### Passage shown
# SCORE!



## nismo driver (Jan 27, 2004)

i found a guy selling frags from his tank for quite a deal.

first posted as 20 a frag or three for 50, since hes still trying to sell whats left now its three for 50 plus one free so im getting 4 sps frags for 50 bucks and from what other people that got his frags have said they are good size, larger then what most on line sellers give for twice as much..

should be picking up on saturday will post pics. .

these are the pics he posted of the colonies the frags are comming from.

ORA Scripps Stag







Green Stag (Thin Branch)







Blue Tip Stag (Heavy Branch)







Acropora samoensis (Poor Image)


----------



## Ægir (Jan 21, 2006)

nismo i just started a reef tank of my own... its kinda in the cycling process, waiting for the 500$ bomb on 760w of lighting... what would be the odds of me paying/trading you for frags of your frags in a few months, or possibly having you pick some up for me?


----------



## AKSkirmish (Jun 24, 2005)

f-in score is right man-
Congrats Nismo....


----------



## assclown (Dec 12, 2005)

very purdy


----------



## nismo driver (Jan 27, 2004)

Skunkbudfour20 said:


> nismo i just started a reef tank of my own... its kinda in the cycling process, waiting for the 500$ bomb on 760w of lighting... what would be the odds of me paying/trading you for frags of your frags in a few months, or possibly having you pick some up for me?


well at this point pretty much everythign i have is small frags so i wont be fragging anythign for at least a year or more depending on how things grow..

the best advice i can offer is to search for a local reef club, you might be suprised how many there are, then just keep and eye out for people looking to make room in there tanks or taking down or down sizing older systems..

search for Big Country Reef Society (BCRS)

### Data records

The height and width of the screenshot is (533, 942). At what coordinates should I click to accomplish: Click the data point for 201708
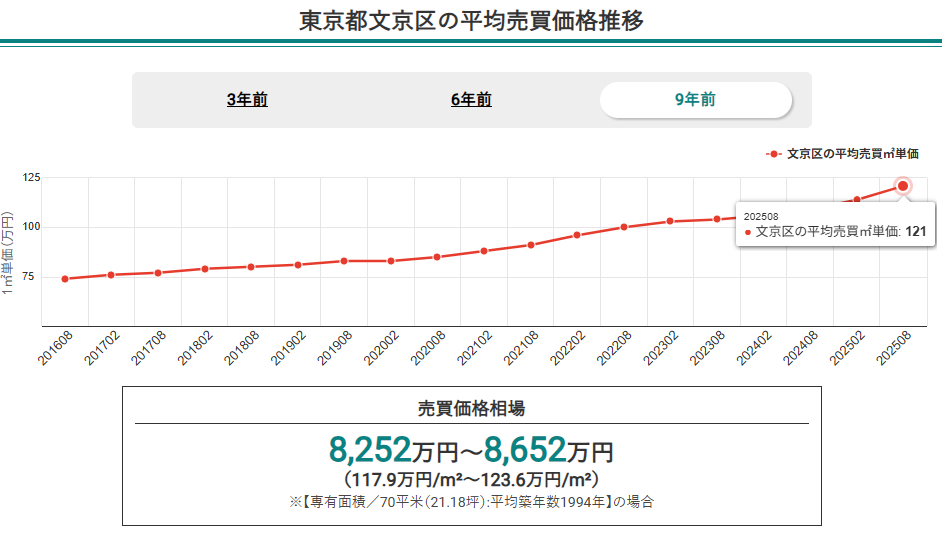click(158, 273)
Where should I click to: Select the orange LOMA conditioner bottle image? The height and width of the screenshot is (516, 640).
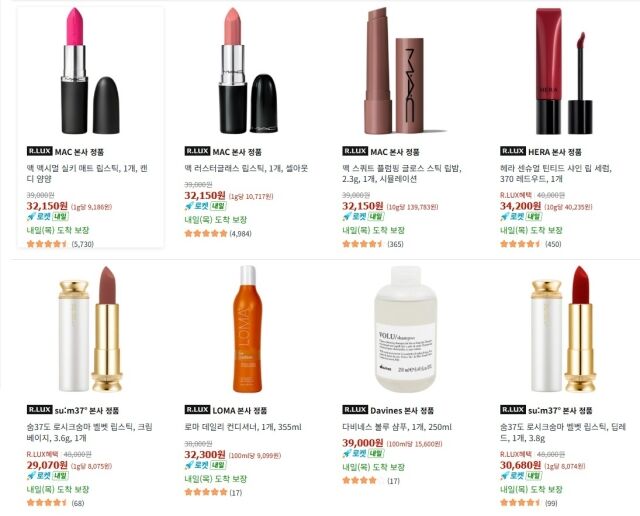(x=248, y=329)
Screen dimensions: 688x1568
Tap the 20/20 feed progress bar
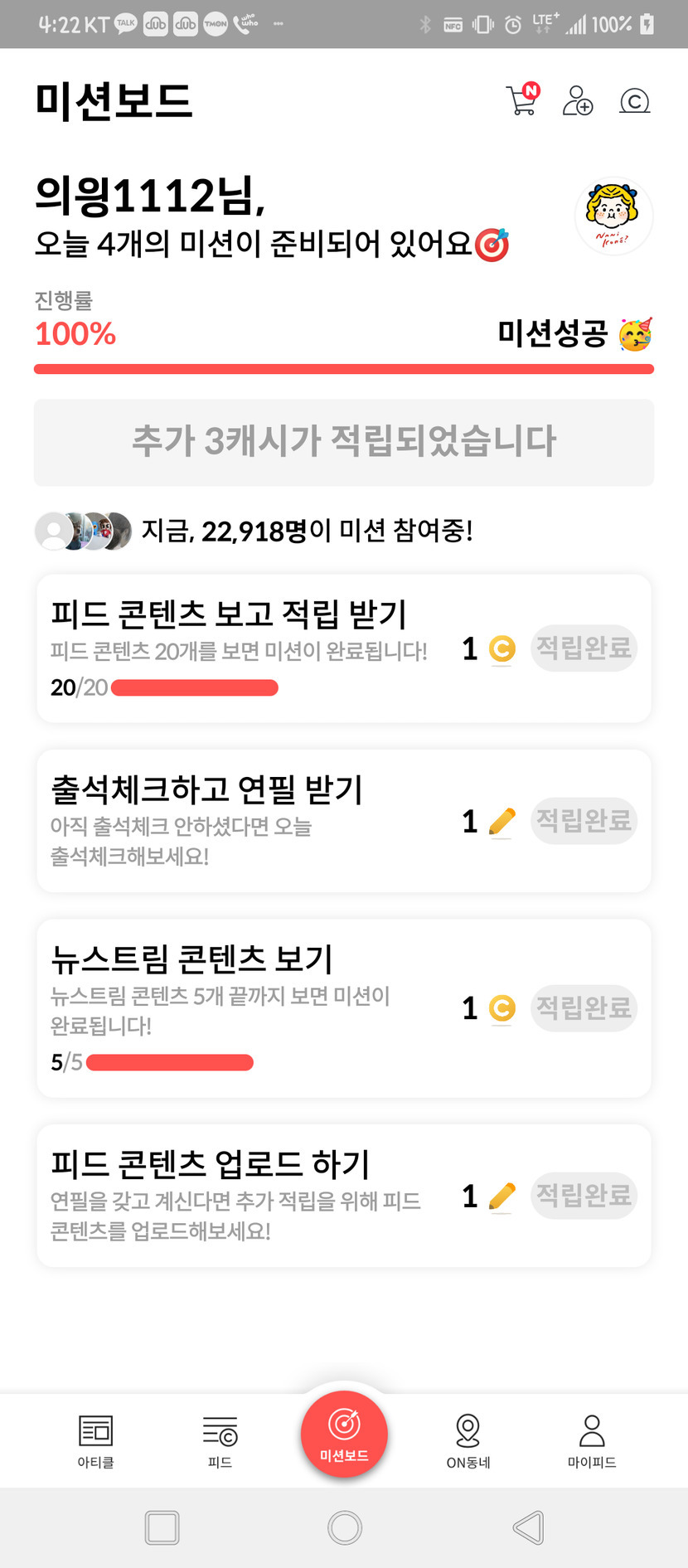[195, 687]
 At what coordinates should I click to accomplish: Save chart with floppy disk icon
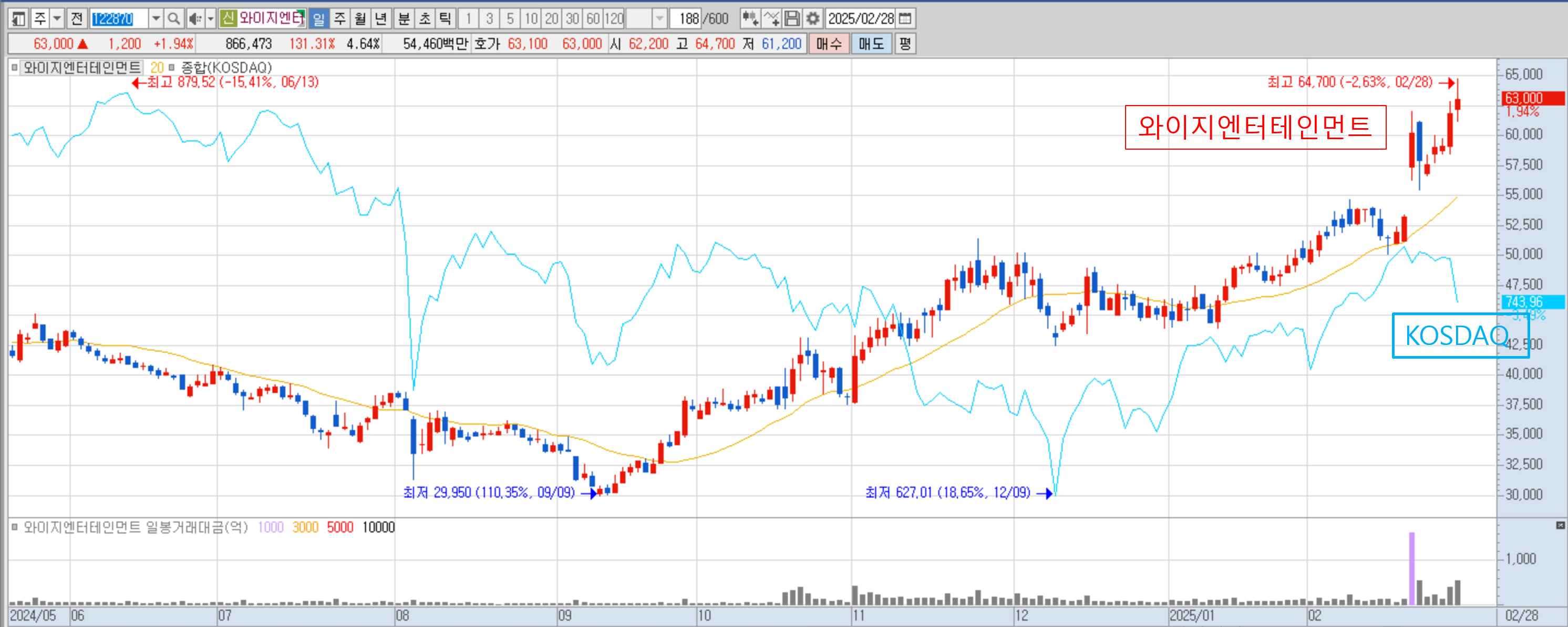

### What to work on
Which reef club does nismo driver recommend searching for in the forum thread? The material above is separate from the forum thread.

### Finished answer
Big Country Reef Society (BCRS)